Toronto:– The Toronto District School Board says it will stop booking official student trips to the U.S. until further notice, citing new border restrictions that may prevent some students from entering the country.
TDSB Director of Education John Malloy says that already arranged trips —involving as many as 900 students on 24 separate trips — will be allowed to go ahead but no more travel will be arranged to the United States.
“We do not make this decision lightly, but given the uncertainty of these new travel restrictions and when they may come into effect, if at all, we strongly believe that our students should not be placed into these situations of potentially being turned away at the border,” Malloy wrote in a decision posted on the board’s website.
Earlier this month, the Trump Administration announced they would put in place a ban on travel into the United States from citizens of Iran, Syria, Yemen, Somalia, Sudan and Libya, for a period of 120 days.
Large portions of this ban were struck down by federal court judges in Hawaii and Maryland, saying it would not make the United States safer and parts of it were in violation of the U.S. constitution.
If the ban somehow overcomes legal challenges and comes into full effect, all TDSB travel, even that which was already arranged, will be cancelled, Malloy said Thursday.
Although senior U.S. security officials have told Canada throughout the ban process that Canadians would not affected, there have been several publicized cases of legal Canadian citizens — most often from Quebec — inexplicably barred from entering the United States, some of whom were on school-sponsored trips.

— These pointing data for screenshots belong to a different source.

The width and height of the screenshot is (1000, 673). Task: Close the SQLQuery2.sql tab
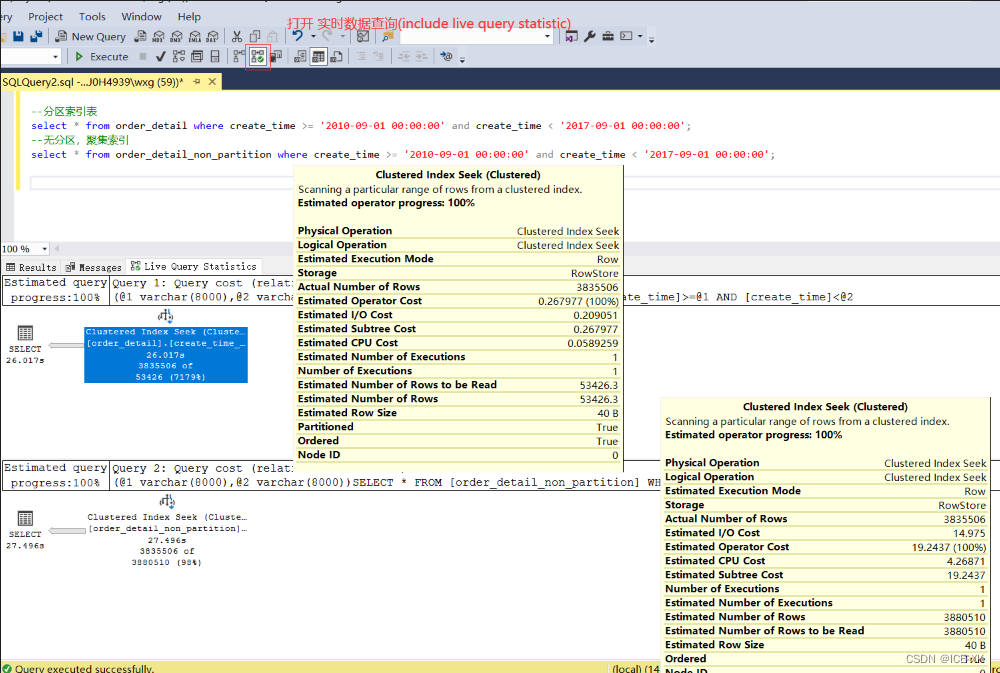[x=212, y=82]
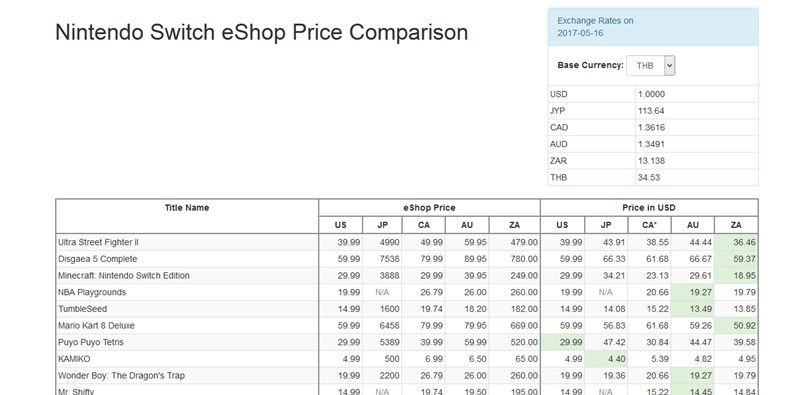Viewport: 800px width, 395px height.
Task: Sort by eShop Price US column header
Action: [340, 225]
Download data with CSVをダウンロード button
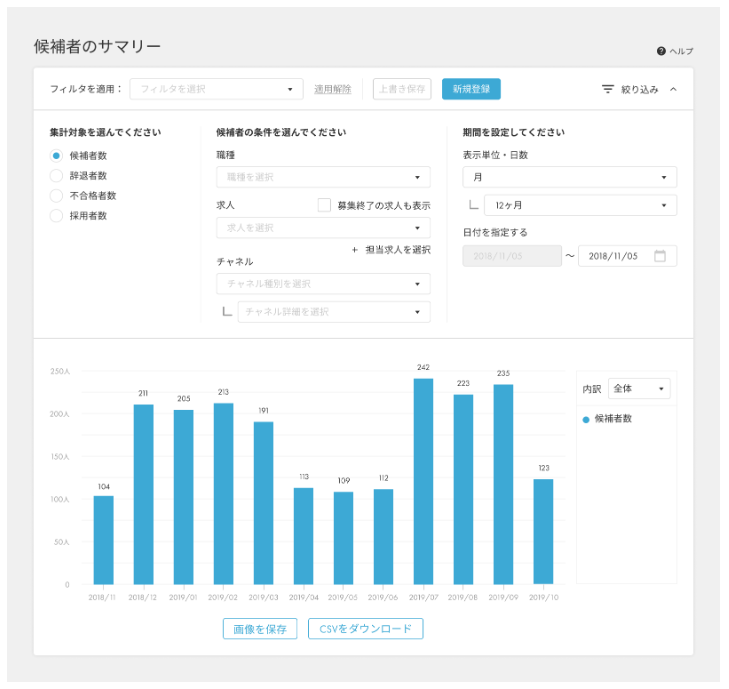The width and height of the screenshot is (729, 689). tap(366, 629)
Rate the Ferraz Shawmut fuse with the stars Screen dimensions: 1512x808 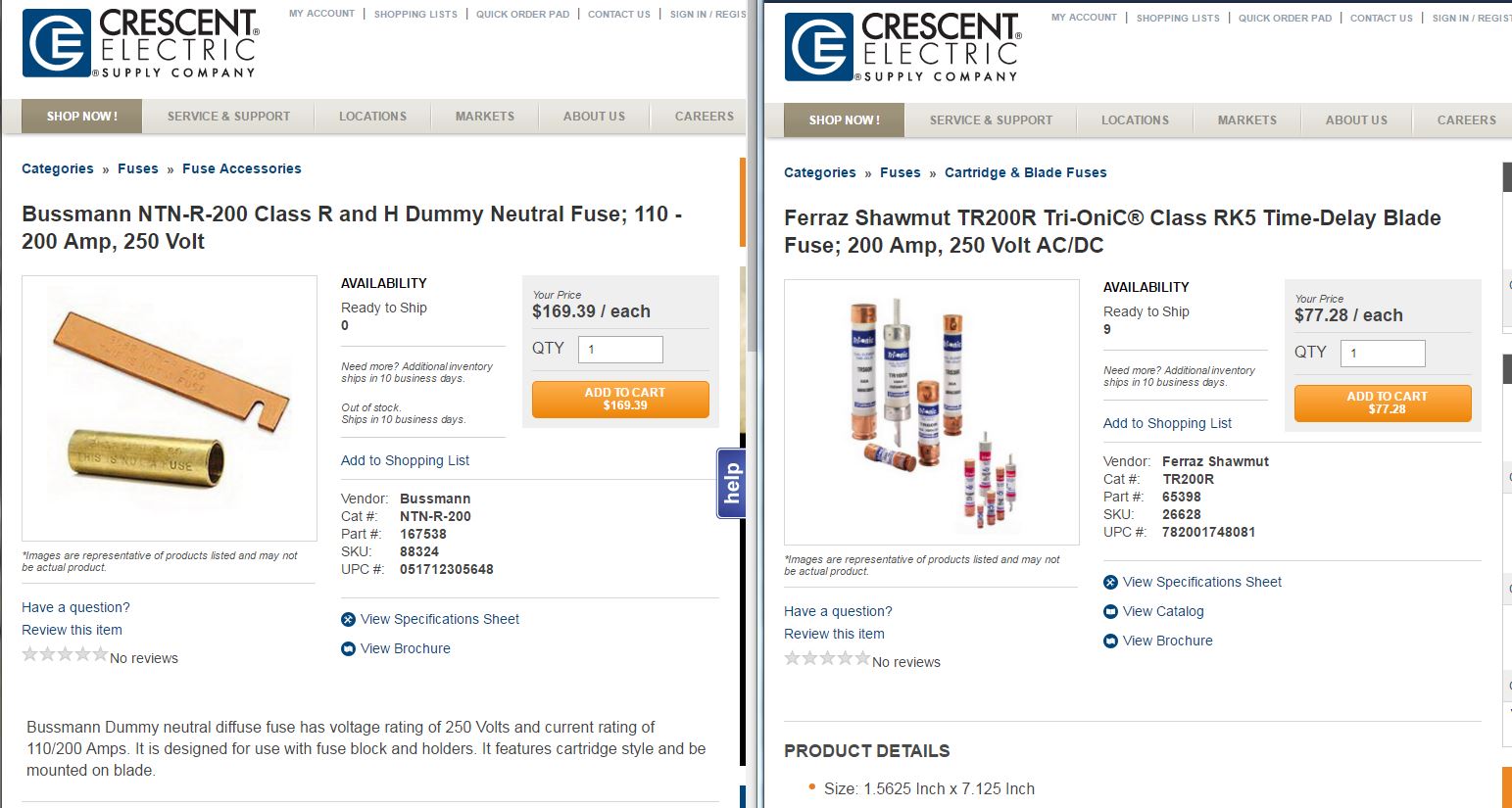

Malloy says that if a TDSB student on any of the already-scheduled U.S. trips is denied entry, the trip will effectively be cancelled.
“Should students with the appropriate documentation be denied entry to the U.S. for no legitimate reason, the entire trip will return to Toronto and will not proceed.”
So far, a school board in Windsor-Essex as well as Ryerson University has cancelled student travel to the U.S., citing similar concerns.